Nastybad Doomsayer Things and the Idea of Loyalty in a Digital Age

The LivingSocial outage last week brought on some real doomsayers, including those at slate.com, calling Groupon the "undisputed winner" and predicting LivingSocial's demise.

 

Unfortunately, what these doomsayers fail to grasp is the idea of loyalty in the digital age: If you do not earn loyalty, you are truly doomed. Nintendo is slowly but surely winning me back on the loyalty front, while companies like Hyperkin and Apple have my utmost loyalty at this point.

 

Now, loyalty in this case does NOT mean blind devotion against all else. Unlike, say, Fandroids (aka Android fans) who force the Android mobile operating system down your throat at every given opportunity, the loyalty I am talking about is the kind that matters: Someone (especially a digital store) that you trust with your money. I trust Amazon only so far with my money. Same with PayPal. Same with Humble Bundle.

 

But something like GOG? I can trust them implicitly with money and any "major purchases" that I make on my GOG account, I trust GOG to not screw me over, or add stupid hoops I have to jump through, I trust GOG to hold my data, not use it for ill purposes, and in general give me a lot of value for my dollar. That is true digital loyalty, ladies and gentlemen.

 

As far as "loyalty" goes among digital deal websites, I go where the deals are. Now whether those deals are on Groupon, or LivingSocial, or AmazonLocal, or some weird deal site associated with a magazine or other website, I care not.
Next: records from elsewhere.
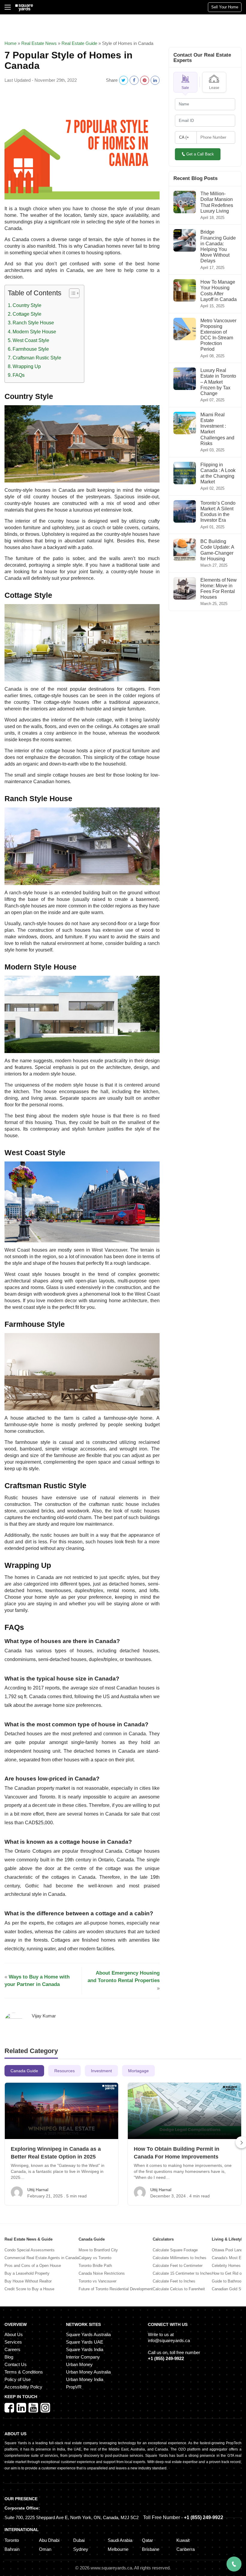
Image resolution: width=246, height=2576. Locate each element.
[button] (185, 82)
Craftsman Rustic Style (37, 357)
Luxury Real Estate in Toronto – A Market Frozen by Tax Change (218, 382)
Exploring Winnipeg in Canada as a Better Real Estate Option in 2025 (56, 2153)
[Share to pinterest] (144, 80)
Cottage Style (27, 314)
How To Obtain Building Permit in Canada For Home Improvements (176, 2153)
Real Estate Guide (79, 43)
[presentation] (236, 2142)
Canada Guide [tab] (24, 2070)
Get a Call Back (200, 154)
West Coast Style (31, 340)
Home (10, 43)
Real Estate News (39, 43)
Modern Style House (34, 331)
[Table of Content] (74, 293)
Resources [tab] (64, 2070)
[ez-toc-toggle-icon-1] (71, 294)
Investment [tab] (101, 2070)
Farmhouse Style (31, 349)
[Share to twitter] (123, 80)
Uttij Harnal (37, 2189)
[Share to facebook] (134, 80)
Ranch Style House (33, 322)
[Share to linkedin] (155, 80)
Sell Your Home (224, 7)
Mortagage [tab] (138, 2070)
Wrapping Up (27, 366)
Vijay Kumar (44, 2015)
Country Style (27, 305)
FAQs (19, 375)
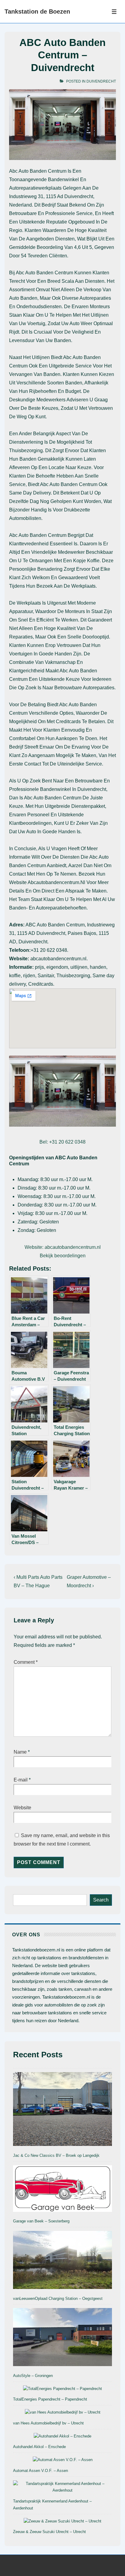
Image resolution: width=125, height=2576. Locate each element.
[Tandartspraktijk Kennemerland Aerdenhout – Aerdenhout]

If there is a deal I'm interested in, I get that deal regardless of the site it's on. But now LivingSocial has my loyalty. They noticed a security issue, and they fixed it. That's a big deal, and I'll be checking LivingSocial first from here on out, because I'm not sure yet if I can trust Groupon with my money.  So, all you nastybad doomsayer things can go find something else to crow about.